I have a Hive source table which contains:
select count(*) from dev_lkr_send.pz_send_param_ano;
--25283 lines
I am trying to get all of the table lines and put them into a dataframe using Spark2-Scala
. I did the following:
val dfMet = spark.sql(s"""SELECT
CD_ANOMALIE,
CD_FAMILLE,
libelle AS LIB_ANOMALIE,
to_date(substr(MAJ_DATE, 1, 19), 'YYYY-MM-DD HH24:MI:SS') AS DT_MAJ,
CLASSIFICATION,
NB_REJEUX,
case when indic_cd_erreur = 'O' then 1 else 0 end AS TOP_INDIC_CD_ERREUR,
case when invalidation_coordonnee = 'O' then 1 else 0 end AS TOP_COORDONNEE_INVALIDE,
case when typ_mvt = 'S' then 1 else 0 end AS TOP_SUPP,
case when typ_mvt = 'S' then to_date(substr(dt_capt, 1, 19), 'YYYY-MM-DD HH24:MI:SS') else null end AS DT_SUPP
FROM ${use_database}.pz_send_param_ano""")

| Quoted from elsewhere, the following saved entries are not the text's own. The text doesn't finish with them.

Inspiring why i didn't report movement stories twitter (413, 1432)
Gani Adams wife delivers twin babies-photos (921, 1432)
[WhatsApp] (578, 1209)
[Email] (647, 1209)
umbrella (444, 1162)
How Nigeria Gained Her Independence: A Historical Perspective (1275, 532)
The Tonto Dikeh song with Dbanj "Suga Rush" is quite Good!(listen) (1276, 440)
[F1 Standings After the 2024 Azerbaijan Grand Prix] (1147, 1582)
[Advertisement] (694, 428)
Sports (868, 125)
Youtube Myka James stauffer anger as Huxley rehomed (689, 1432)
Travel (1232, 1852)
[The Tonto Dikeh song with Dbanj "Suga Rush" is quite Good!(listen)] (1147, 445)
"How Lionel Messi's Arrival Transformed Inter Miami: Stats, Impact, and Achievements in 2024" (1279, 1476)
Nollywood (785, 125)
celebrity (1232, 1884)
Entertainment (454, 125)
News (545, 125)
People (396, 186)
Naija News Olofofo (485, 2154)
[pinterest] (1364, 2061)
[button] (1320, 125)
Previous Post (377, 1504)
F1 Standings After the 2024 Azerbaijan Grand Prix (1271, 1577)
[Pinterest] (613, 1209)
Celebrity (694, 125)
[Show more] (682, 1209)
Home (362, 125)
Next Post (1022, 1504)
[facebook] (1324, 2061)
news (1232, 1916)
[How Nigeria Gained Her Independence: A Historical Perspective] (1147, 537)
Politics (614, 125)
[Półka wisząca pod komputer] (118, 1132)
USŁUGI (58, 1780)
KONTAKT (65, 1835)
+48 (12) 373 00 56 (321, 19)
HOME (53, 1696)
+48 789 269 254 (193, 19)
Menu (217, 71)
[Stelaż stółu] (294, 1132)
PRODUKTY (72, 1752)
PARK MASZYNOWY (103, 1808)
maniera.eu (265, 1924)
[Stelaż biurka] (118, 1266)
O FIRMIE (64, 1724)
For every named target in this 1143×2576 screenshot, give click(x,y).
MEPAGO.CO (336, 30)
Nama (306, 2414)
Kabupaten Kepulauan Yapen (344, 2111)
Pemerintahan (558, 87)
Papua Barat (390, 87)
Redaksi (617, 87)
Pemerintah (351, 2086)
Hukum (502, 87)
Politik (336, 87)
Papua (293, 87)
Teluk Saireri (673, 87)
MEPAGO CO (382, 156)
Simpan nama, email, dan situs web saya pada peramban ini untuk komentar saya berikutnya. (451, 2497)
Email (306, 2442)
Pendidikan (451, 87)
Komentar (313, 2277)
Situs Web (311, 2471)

When I execute dfMet.count()
it returns: 46314
Any ideas about the source of the difference?
EDIT1:
Trying the same query from Hive returns the same value as in the dataframe (I was querying from Impala UI before).
Someone can explain the difference please? I am working on Hue4.